(Collected data)
■ ■ ■ ■ ■

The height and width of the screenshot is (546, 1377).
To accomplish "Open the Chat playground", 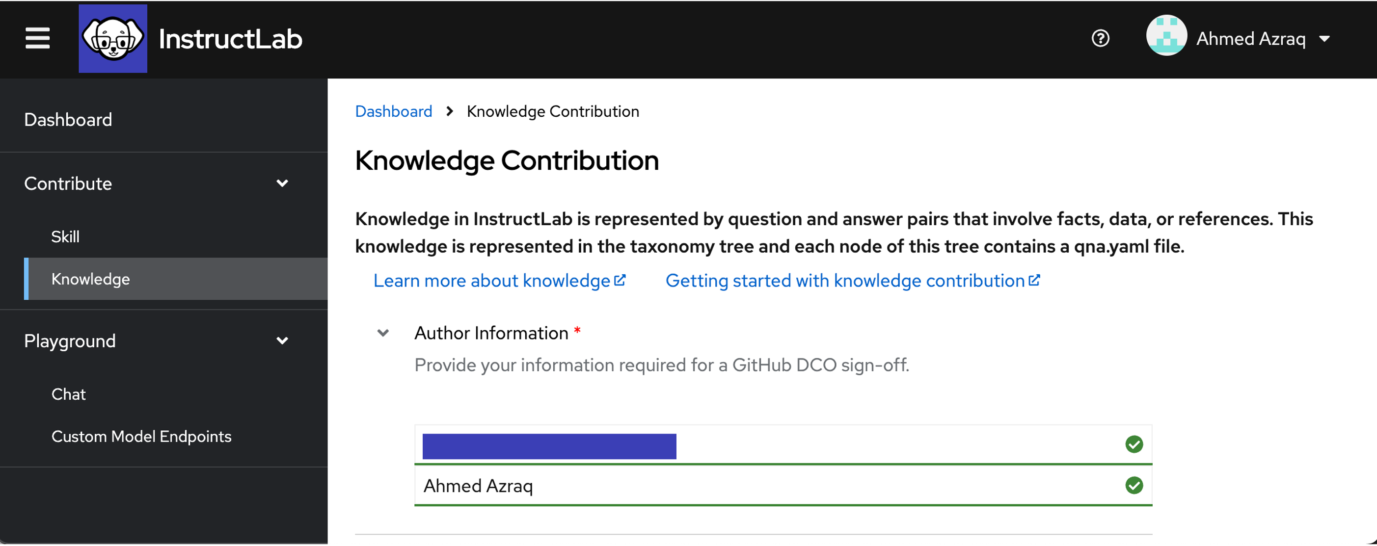I will [68, 394].
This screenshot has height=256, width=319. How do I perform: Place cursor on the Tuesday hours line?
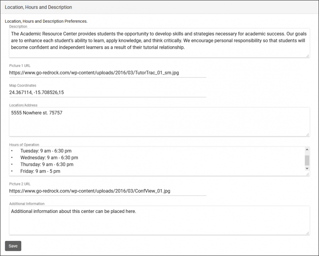(x=46, y=151)
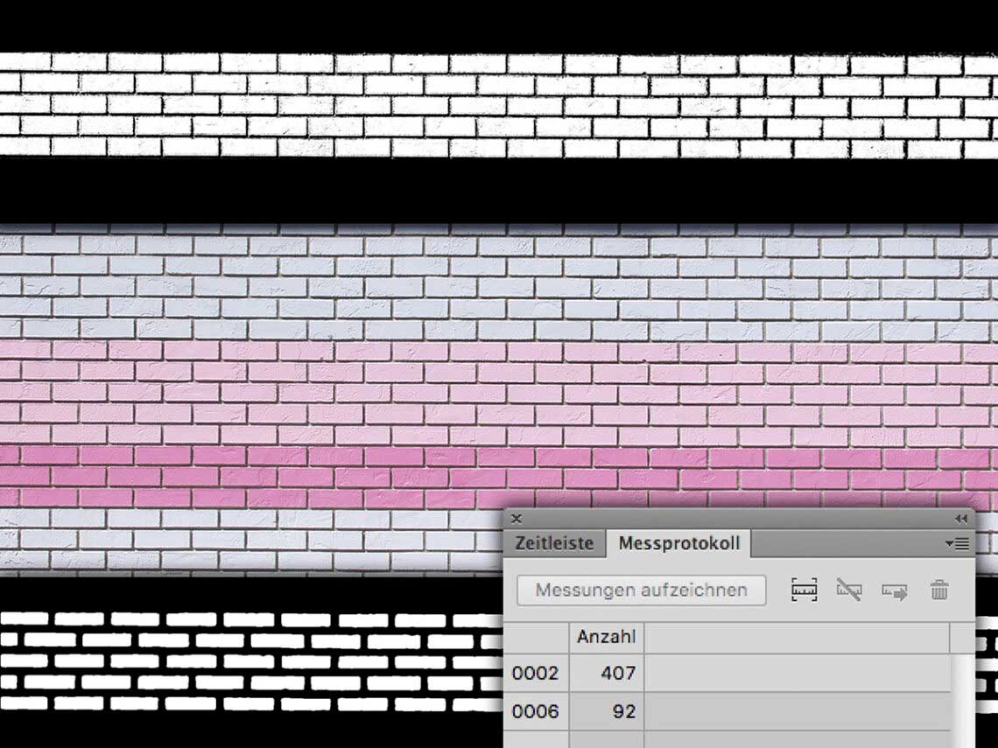Select the Messprotokoll tab
Screen dimensions: 998x748
coord(679,543)
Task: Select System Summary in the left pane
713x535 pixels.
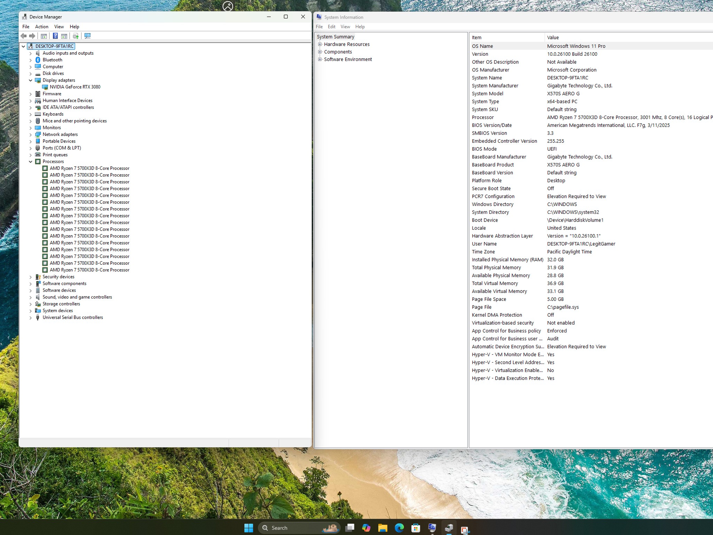Action: point(335,37)
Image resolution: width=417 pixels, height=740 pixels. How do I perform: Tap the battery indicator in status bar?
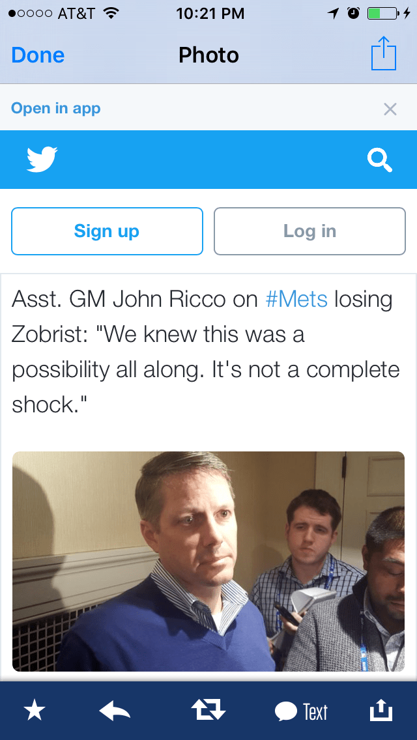382,13
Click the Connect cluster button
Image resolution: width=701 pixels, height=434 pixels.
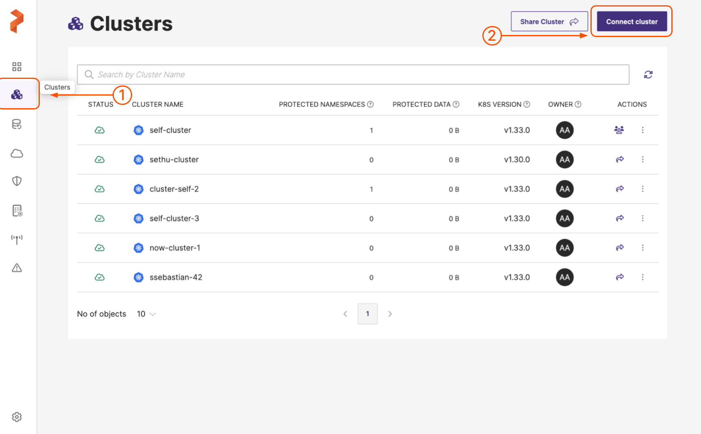(x=632, y=22)
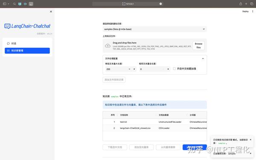The height and width of the screenshot is (160, 256).
Task: Dismiss the knowledge base mode notification
Action: 250,140
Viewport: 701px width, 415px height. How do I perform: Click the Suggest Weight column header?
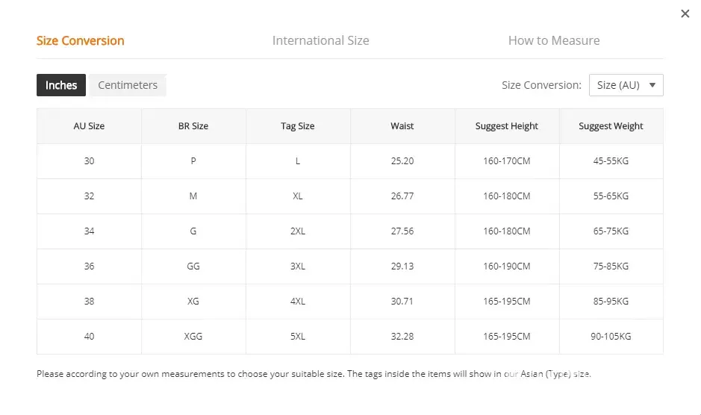(611, 126)
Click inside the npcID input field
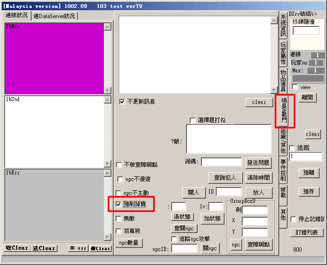This screenshot has width=327, height=265. point(184,249)
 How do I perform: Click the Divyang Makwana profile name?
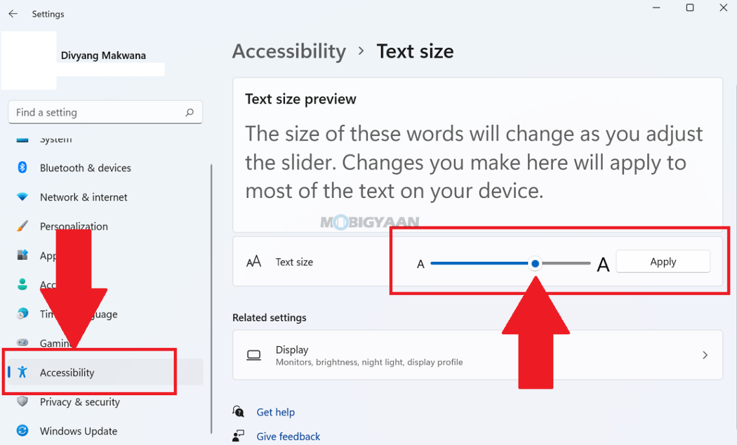point(103,55)
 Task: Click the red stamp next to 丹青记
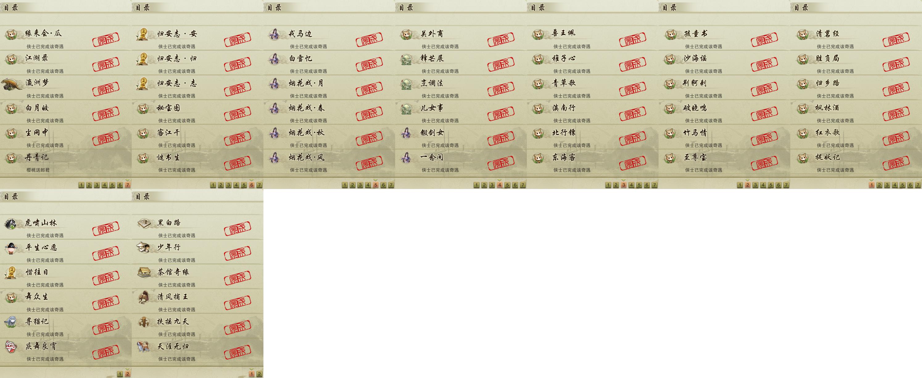[106, 163]
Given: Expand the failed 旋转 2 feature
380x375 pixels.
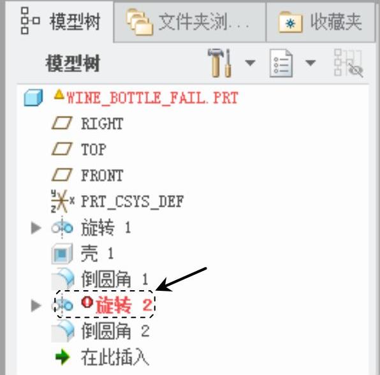Looking at the screenshot, I should pos(36,305).
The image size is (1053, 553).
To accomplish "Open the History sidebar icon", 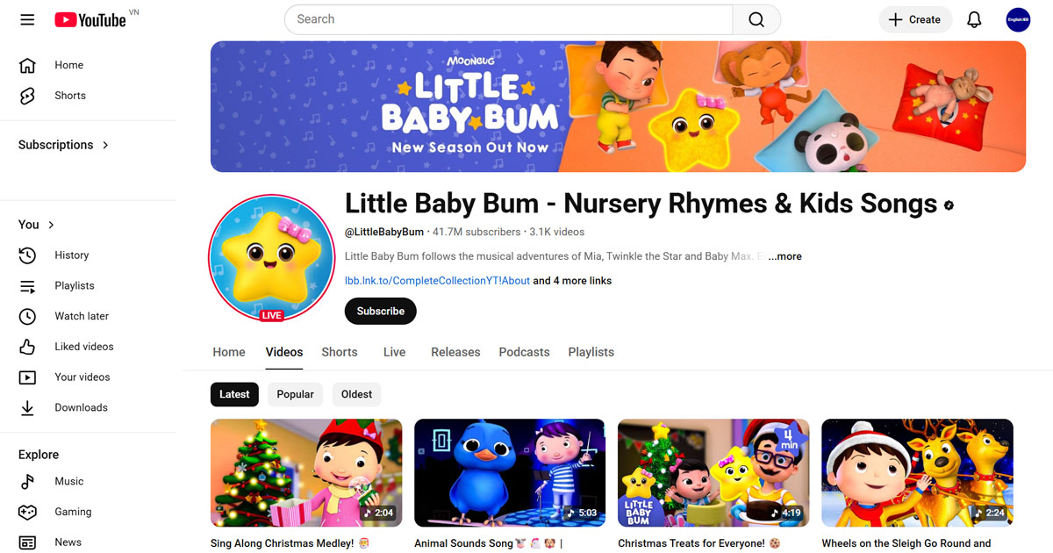I will click(x=26, y=255).
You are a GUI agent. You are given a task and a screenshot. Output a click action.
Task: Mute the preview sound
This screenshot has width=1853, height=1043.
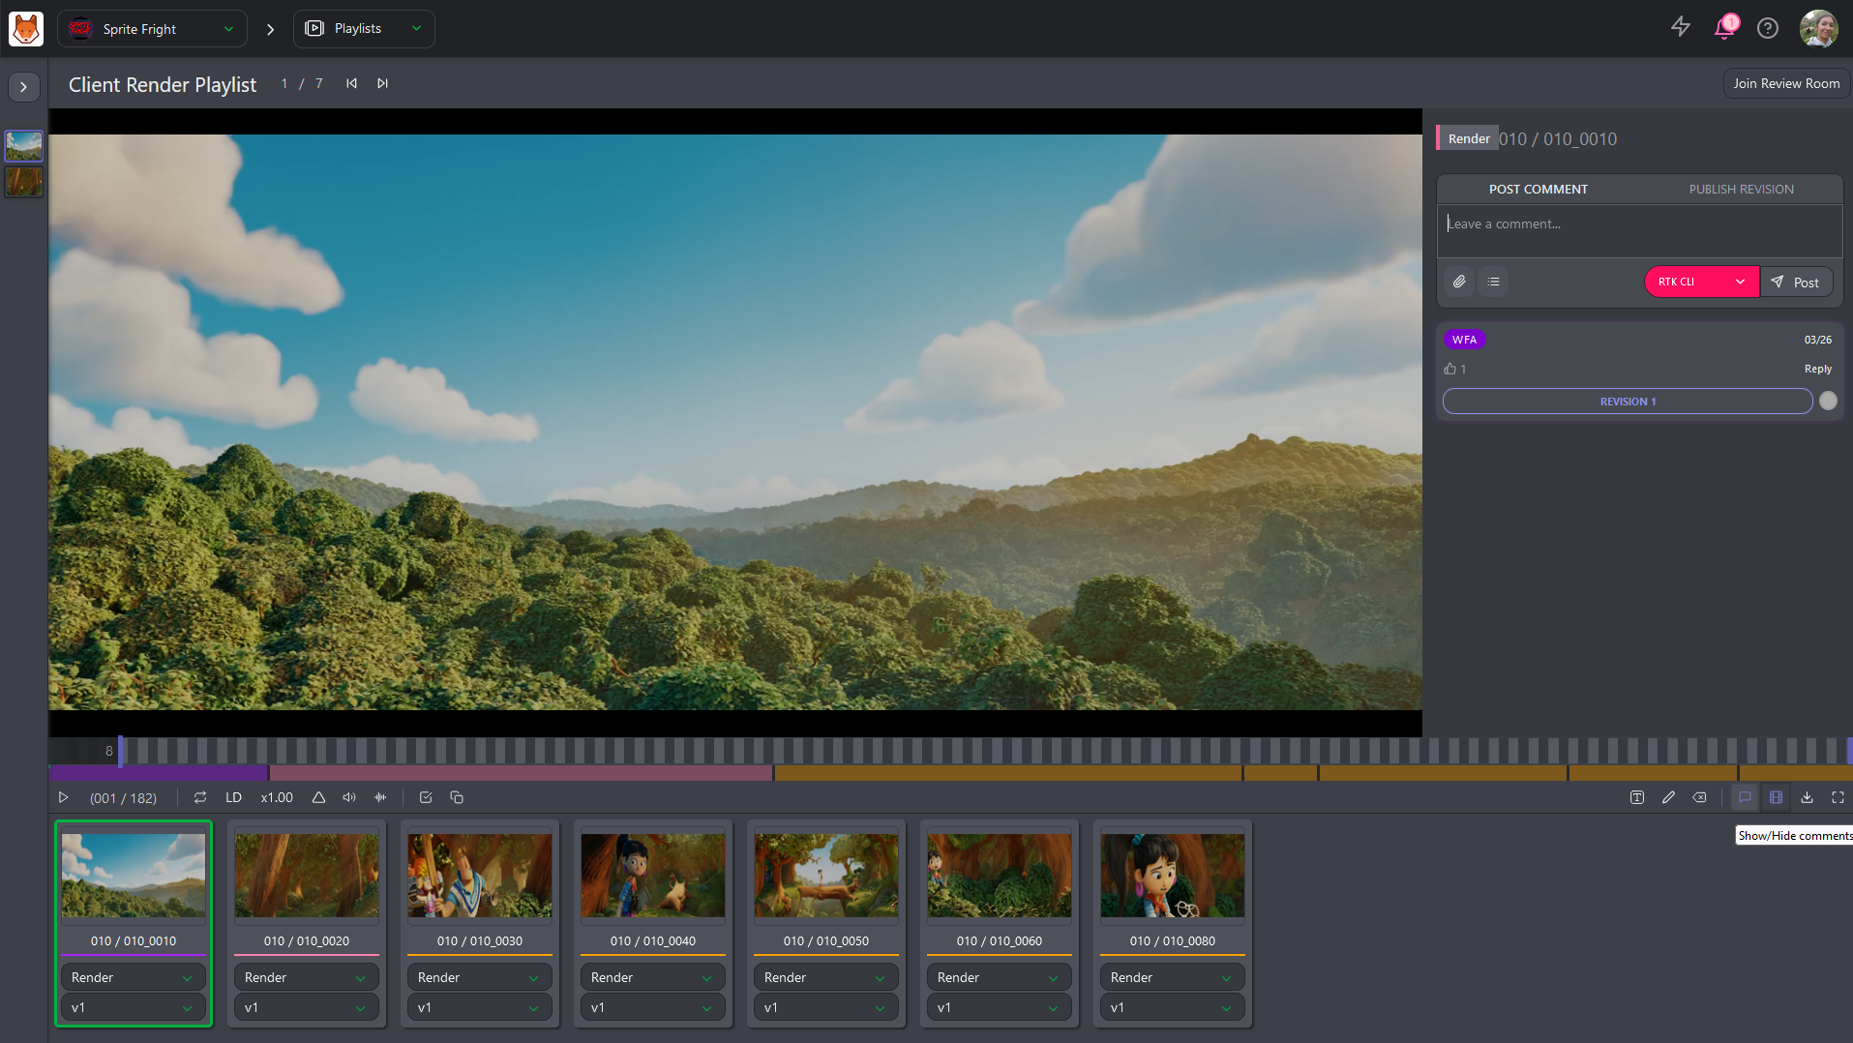pyautogui.click(x=349, y=797)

■ ■ ■ ■ ■

#### [YOUR GOAL]
Omit the pictures and please write out exactly the lines between the one containing "You are a GUI" and the last line of the entries, both included.

#### [RESULT FOR THIS EXERCISE]
You are a GUI agent. You are given a task and a screenshot. Output a click action.
Task: Mute the preview sound
This screenshot has width=1853, height=1043.
pyautogui.click(x=349, y=797)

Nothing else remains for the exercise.